List of tasks:
1. Pick out every line of the rows that contains the word "post" and copy each one.
2. Extend the email thread about the KVM nested-state bug, continuing from its last line.

Text provided:
□ □ □

On 07/11/2018 13:58, Liran Alon wrote:
> 
> 
>> On 7 Nov 2018, at 14:47, Paolo Bonzini <pbonzini@redhat.com> wrote:
>>
>> On 07/11/2018 13:10, Alexander Potapenko wrote:
>>> This appears to be a real bug in KVM.
>>> Please see a simplified reproducer attached.
>>
>> Thanks, I agree it's a reael bug.  The basic issue is that the
>> kvm_state->size member is too small (1040) in the KVM_SET_NESTED_STATE
>> ioctl, aka 0x4080aebf.
>>
>> One way to fix it would be to just change kmalloc to kzalloc when
>> allocating cached_vmcs12 and cached_shadow_vmcs12, but really the ioctl
>> is wrong and should be rejected.  And the case where a shadow VMCS has
>> to be loaded is even more wrong, and we have to fix it anyway, so I
>> don't really like the idea of papering over the bug in the allocation.
>>
>> I'll test this patch and submit it formally:
>>
>> diff --git a/arch/x86/kvm/vmx.c b/arch/x86/kvm/vmx.c
>> index c645f777b425..c546f0b1f3e0 100644
>> --- a/arch/x86/kvm/vmx.c
>> +++ b/arch/x86/kvm/vmx.c
>> @@ -14888,10 +14888,13 @@ static int vmx_set_nested_state(struct
>> kvm_vcpu *vcpu,
>> 	if (ret)
>> 		return ret;
>>
>> -	/* Empty 'VMXON' state is permitted */
>> -	if (kvm_state->size < sizeof(kvm_state) + sizeof(*vmcs12))

□ □ □

Data supplied:
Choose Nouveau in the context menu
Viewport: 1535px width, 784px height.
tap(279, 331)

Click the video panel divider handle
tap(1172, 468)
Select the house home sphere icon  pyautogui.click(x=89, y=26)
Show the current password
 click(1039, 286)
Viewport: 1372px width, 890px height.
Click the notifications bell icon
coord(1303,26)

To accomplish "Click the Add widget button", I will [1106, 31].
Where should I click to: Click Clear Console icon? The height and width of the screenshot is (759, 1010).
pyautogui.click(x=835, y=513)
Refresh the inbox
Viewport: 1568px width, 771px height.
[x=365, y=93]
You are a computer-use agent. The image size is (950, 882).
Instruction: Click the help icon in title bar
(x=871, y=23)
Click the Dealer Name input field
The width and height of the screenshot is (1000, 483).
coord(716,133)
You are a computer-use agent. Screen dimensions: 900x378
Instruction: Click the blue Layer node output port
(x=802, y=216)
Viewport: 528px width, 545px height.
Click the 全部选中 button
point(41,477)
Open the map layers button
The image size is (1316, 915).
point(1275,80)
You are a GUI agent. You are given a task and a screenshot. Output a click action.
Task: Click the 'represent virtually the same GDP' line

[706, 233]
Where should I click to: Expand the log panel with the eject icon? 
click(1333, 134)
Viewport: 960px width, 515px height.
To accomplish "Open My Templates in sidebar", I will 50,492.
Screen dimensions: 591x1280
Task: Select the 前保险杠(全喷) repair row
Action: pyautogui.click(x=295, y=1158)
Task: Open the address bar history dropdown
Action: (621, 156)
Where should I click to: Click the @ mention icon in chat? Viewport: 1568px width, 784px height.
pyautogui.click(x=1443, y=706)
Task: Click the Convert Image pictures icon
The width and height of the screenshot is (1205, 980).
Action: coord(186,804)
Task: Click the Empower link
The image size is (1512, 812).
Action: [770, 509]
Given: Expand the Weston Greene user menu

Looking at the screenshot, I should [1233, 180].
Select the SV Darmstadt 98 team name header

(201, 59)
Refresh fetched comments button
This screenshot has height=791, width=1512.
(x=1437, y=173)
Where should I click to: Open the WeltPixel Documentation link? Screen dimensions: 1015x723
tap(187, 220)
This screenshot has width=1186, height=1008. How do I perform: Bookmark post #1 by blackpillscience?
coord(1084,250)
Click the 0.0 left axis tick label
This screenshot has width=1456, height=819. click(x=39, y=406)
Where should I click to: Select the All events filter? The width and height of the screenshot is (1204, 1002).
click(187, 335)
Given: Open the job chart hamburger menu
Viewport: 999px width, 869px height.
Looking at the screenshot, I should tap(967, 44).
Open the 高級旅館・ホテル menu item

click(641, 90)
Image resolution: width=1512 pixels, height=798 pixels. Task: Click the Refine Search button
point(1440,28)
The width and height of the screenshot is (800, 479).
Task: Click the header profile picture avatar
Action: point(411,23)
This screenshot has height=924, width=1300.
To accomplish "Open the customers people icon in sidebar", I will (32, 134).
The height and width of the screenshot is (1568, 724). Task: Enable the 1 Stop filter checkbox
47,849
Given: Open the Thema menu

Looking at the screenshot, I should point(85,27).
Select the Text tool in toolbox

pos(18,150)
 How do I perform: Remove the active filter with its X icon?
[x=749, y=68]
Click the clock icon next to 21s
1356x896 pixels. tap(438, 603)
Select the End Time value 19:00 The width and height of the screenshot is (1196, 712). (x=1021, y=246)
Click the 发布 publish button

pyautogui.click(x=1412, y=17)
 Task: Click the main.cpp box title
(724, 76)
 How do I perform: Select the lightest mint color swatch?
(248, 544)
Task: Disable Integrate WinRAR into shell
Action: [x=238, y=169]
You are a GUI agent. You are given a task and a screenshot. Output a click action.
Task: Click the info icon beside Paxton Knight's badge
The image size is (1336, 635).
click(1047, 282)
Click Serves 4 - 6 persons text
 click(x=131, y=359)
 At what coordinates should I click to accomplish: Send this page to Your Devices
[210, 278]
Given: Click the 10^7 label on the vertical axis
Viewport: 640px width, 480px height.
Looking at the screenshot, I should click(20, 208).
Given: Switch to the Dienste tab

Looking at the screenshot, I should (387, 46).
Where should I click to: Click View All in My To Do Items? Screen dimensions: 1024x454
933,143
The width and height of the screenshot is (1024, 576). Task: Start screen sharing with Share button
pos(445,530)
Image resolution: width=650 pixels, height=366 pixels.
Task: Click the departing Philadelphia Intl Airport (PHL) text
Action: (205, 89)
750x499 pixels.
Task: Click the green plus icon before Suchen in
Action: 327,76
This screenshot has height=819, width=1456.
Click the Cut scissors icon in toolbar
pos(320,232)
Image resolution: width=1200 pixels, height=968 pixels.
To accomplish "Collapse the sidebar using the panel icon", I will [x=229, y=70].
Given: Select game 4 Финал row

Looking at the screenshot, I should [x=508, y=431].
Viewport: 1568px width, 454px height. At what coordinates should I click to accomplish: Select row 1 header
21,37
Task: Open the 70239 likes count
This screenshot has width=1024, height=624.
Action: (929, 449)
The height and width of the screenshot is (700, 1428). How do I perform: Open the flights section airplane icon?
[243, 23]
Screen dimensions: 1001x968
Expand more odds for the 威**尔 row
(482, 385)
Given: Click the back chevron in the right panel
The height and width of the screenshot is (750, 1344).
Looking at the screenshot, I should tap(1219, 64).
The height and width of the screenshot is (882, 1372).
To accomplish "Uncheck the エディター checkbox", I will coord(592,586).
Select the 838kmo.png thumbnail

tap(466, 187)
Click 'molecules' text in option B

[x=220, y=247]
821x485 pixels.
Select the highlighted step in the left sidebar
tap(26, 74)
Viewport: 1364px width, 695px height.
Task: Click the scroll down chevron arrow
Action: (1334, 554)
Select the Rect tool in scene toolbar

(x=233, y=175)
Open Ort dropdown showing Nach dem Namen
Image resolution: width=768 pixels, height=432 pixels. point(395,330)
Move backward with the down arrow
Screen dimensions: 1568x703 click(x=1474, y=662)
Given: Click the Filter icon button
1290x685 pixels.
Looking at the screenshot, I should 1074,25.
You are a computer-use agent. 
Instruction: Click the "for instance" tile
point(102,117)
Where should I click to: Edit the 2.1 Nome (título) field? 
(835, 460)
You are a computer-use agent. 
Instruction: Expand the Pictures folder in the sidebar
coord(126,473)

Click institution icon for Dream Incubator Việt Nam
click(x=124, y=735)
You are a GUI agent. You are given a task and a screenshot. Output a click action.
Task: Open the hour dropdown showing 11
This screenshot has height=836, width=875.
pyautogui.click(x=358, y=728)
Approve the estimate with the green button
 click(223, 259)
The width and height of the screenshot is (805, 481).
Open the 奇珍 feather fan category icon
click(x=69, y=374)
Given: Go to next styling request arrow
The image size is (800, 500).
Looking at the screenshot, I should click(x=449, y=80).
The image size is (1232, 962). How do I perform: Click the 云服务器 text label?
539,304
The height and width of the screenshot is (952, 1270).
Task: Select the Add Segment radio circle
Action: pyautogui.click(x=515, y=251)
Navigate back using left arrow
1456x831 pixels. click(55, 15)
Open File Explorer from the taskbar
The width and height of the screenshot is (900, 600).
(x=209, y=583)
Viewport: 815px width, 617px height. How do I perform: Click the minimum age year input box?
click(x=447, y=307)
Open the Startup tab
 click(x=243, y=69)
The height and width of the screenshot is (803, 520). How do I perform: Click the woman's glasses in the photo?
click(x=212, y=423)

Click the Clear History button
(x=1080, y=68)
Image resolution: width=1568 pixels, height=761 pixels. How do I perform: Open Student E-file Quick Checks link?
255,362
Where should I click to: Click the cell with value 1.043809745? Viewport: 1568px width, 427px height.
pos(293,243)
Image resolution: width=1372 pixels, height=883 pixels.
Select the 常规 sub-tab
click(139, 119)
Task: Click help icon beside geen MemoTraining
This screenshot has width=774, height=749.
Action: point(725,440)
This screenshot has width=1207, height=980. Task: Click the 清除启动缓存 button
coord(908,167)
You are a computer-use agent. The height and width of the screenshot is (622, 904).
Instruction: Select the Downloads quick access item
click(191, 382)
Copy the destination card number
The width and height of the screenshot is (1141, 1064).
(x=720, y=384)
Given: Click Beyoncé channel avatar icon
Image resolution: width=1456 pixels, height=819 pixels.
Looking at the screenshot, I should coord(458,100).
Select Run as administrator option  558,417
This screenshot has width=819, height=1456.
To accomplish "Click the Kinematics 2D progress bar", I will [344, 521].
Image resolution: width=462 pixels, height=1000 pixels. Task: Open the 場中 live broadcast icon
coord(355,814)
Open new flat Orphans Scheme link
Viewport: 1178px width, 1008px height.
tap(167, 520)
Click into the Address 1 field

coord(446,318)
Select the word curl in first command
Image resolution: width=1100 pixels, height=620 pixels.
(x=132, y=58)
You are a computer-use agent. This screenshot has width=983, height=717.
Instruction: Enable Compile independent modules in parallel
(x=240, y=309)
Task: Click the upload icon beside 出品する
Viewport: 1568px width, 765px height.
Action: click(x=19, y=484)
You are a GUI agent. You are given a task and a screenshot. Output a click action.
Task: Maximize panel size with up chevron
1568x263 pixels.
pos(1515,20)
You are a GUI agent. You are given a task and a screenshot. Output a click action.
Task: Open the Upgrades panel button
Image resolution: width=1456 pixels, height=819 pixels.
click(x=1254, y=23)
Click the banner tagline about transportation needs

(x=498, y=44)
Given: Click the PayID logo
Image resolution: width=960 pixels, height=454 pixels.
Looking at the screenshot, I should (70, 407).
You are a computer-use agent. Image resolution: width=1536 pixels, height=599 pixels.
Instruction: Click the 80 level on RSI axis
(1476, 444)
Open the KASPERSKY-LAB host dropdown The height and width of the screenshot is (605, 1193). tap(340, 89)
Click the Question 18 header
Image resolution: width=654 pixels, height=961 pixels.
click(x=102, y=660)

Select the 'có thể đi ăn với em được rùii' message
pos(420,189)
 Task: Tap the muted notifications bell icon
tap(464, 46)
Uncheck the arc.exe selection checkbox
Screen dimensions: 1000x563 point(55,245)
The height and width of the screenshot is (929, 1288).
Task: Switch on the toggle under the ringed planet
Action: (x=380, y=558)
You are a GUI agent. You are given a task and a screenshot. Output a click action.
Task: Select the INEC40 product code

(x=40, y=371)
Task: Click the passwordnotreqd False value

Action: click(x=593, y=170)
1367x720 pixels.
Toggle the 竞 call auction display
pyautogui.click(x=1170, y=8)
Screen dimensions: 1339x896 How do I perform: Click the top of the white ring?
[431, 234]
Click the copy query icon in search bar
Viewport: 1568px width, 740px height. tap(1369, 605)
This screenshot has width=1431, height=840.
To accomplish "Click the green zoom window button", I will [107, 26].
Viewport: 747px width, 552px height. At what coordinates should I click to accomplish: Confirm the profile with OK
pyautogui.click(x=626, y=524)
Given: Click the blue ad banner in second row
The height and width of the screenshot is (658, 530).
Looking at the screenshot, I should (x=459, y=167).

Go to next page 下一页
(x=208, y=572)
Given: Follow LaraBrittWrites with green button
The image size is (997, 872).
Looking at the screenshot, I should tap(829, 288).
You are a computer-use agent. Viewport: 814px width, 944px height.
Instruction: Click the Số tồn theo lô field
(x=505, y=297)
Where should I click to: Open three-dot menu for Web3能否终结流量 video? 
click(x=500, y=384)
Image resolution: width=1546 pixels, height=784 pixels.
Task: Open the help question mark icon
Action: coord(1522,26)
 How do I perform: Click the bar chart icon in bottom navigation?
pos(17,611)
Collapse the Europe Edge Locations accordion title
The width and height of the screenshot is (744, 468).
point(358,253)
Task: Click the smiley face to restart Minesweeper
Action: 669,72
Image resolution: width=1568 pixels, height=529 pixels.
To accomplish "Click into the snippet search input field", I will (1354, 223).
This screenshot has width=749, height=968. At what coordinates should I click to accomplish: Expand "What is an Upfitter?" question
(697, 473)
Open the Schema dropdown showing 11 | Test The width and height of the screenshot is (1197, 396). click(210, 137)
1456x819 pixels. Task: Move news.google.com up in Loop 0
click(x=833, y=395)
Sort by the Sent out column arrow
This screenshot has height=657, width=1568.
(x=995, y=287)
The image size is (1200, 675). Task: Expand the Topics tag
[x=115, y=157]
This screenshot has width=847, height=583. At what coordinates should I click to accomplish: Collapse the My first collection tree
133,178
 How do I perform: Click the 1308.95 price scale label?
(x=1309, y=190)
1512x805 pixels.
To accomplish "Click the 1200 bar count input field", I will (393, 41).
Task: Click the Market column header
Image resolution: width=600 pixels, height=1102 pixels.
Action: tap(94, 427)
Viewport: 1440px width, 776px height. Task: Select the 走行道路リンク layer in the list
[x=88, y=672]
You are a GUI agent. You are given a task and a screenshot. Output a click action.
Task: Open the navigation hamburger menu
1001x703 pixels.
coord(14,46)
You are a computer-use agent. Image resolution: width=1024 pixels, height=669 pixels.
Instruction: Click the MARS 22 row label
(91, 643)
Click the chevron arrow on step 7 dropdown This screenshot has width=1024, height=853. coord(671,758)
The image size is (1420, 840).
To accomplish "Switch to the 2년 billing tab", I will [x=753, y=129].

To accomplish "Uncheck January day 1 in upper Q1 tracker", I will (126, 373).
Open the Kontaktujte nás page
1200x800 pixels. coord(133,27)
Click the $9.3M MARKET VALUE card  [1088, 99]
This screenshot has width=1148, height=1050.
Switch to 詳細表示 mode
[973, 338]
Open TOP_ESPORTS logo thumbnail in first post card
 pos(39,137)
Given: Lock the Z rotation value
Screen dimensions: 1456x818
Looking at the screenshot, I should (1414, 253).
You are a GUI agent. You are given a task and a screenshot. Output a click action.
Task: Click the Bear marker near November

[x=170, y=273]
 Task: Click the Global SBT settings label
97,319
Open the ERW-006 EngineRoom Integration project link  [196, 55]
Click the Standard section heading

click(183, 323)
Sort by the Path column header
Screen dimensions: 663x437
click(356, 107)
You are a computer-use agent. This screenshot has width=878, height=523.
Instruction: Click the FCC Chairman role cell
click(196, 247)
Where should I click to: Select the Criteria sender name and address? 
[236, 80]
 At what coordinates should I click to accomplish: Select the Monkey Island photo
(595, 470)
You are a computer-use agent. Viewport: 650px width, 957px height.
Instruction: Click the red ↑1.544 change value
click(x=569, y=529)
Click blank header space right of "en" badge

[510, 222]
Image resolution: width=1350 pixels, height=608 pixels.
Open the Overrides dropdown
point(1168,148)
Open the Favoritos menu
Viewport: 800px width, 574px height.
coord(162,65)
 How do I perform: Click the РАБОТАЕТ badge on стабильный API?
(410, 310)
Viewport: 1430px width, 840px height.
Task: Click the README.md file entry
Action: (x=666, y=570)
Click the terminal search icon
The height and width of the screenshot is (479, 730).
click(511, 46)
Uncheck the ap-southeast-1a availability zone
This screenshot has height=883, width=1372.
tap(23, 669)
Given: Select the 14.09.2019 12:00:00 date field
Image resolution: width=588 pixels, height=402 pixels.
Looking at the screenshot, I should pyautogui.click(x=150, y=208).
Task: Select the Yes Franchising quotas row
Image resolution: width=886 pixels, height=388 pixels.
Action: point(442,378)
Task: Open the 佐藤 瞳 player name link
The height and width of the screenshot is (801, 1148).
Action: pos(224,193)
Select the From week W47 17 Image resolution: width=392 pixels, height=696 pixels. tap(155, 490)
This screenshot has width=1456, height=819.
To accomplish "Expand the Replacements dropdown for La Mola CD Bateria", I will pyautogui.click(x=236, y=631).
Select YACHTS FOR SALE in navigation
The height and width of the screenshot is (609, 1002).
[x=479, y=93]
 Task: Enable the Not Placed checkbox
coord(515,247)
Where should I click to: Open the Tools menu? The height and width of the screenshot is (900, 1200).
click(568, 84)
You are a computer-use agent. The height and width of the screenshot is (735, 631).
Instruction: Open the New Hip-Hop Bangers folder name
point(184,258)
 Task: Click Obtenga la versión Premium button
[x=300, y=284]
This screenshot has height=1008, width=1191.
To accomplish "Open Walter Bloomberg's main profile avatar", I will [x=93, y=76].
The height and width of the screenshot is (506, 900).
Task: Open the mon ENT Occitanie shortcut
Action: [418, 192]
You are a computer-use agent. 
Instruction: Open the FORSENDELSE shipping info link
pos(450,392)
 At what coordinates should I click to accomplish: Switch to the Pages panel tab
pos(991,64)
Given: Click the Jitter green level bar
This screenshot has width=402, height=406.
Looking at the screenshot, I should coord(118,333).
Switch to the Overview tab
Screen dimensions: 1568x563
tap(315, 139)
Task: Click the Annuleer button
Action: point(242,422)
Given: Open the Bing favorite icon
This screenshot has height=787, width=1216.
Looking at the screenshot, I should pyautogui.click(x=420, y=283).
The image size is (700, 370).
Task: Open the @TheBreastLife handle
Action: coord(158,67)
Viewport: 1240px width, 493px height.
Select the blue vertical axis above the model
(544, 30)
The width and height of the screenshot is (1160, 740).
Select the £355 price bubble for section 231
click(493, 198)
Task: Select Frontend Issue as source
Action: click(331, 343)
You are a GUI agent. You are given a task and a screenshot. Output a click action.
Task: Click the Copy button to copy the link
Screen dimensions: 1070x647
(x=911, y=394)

□ □ □

Answers by task:
1.
This screenshot has width=1186, height=1008. How do I perform: Bookmark post #1 by blackpillscience?
Open TOP_ESPORTS logo thumbnail in first post card

2.
>> +	/* Empty 'VMXON' state is permitted.  A partial VMCS12 is not.  */
>> +	if (kvm_state->size == sizeof(kvm_state))
>> 		return 0;
>>
>> +	if (kvm_state->size < sizeof(kvm_state) + VMCS12_SIZE)
>> +		return -EINVAL;
>> +
> 
> I don’t think that this test is sufficient to fully resolve issue.
> What if malicious userspace supplies valid size but pages containing nested_state->vmcs12 is unmapped?
> This will result in vmx_set_nested_state() still calling set_current_vmptr() but failing on copy_from_user()
> which still leaks cached_vmcs12 on next VMPTRLD of guest.

Makes sense; since SET_NESTED_STATE is not a fast path, we can just
memdup_user and pass a kernel pointer to vmx_set_nested_state.

> Therefore, I think that the correct patch should be to change vmx_set_nested_state() to
> first gather all relevant information from userspace and validate it,
> and only then start applying it to KVM’s internal vCPU state.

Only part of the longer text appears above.